In Transformed Community, Waiting for a Promised Plaza
Thursday, March 13, 2008
After years of planning, Columbia Heights is now home to a block-long shopping center, hundreds of units of new housing and dozens of new restaurants and shops.
Yet a central promise of the neighborhood's redevelopment remains incomplete: a triangular civic plaza that community leaders hoped would serve as a gathering spot for residents and shoppers.
The District Department of Transportation is responsible for building the plaza, part of a $20 million reconstruction of neighborhood curbs and sidewalks that includes installation of benches and tree plantings.
But DDOT officials say that the construction in the neighborhood has delayed their work on the plaza, and that no date has been established for starting the project.
They also said that the District must resolve who will be responsible for maintaining the plaza: the government or a business improvement district that has not yet been formed.
The plaza, between Kenyon Street and Park Road, across from Target, is to include benches, trees and a fountain in which children can play.

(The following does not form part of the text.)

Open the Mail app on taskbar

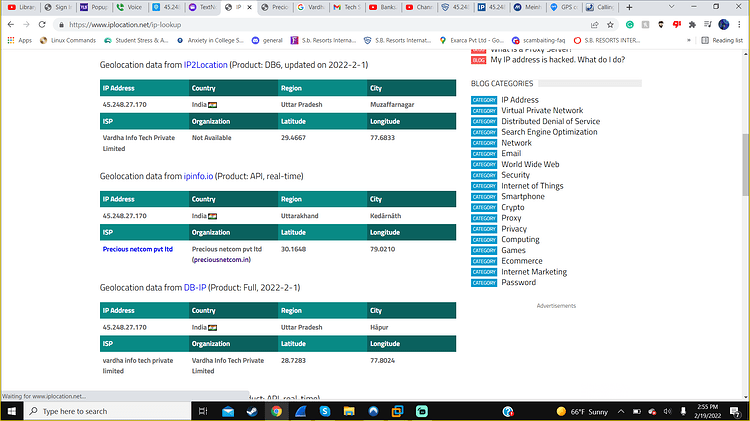228,411
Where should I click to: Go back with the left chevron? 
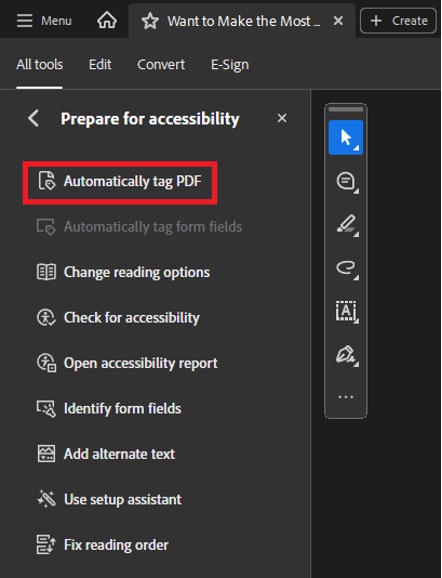(33, 119)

"DDOT wants to make sure that the maintenance of the fountain is addressed and who is responsible is decided before we do the work," said Karyn LeBlanc, an agency spokeswoman.
Council member Jim Graham (D-Ward 1), whose district includes Columbia Heights, said DDOT should have completed the plaza by now and that its failure raises "issues of follow-through."
"No question about it, it has its complexities and it has its nuances," Graham said of the delay. "But to cut to the essential: The work wasn't done."
The civic plaza was a key part of District and community leaders' vision for the neighborhood as they planned the redevelopment of the 14th Street corridor over the past decade.
In addition to major retail and housing, they envisioned a civic plaza with a kaleidoscope-like design to reflect Columbia Height's diverse population. A bit more than half the neighborhood consists of black residents, according to the 2000 Census, and the rest are a mix of Hispanic, white and Asian people.
"We need a civic plaza to bring the citizens together," said William Jordan, a neighborhood resident and member of the advisory panel that drafted a plan to create public space in the neighborhood. "We need that public space just to manage the number of people who are visiting and who live there. People need a place to hang out."
The fact that the plaza remains a pebbled lot, he said, even as the shopping center and a condominium building have opened, sends a message that "the commitment to building community is not there."
"What we have gone from is a diverse community that would be inclusive, to a community that's only interested in gentrifying itself," he said. "The longer it drags out, the commitment to doing it changes. They might finish it. They might just throw some grass seed down."
The plaza's design is to be echoed in the streetscape along 14th Street, between Park Road and Irving Street, including around the two entrances to the Columbia Heights Metro station.
LeBlanc, in an e-mail, said that DDOT remains "committed to continue to work with the community as we move forward with these continued improvements."
Once construction on the plaza starts, she said, the work would take between nine months and a year.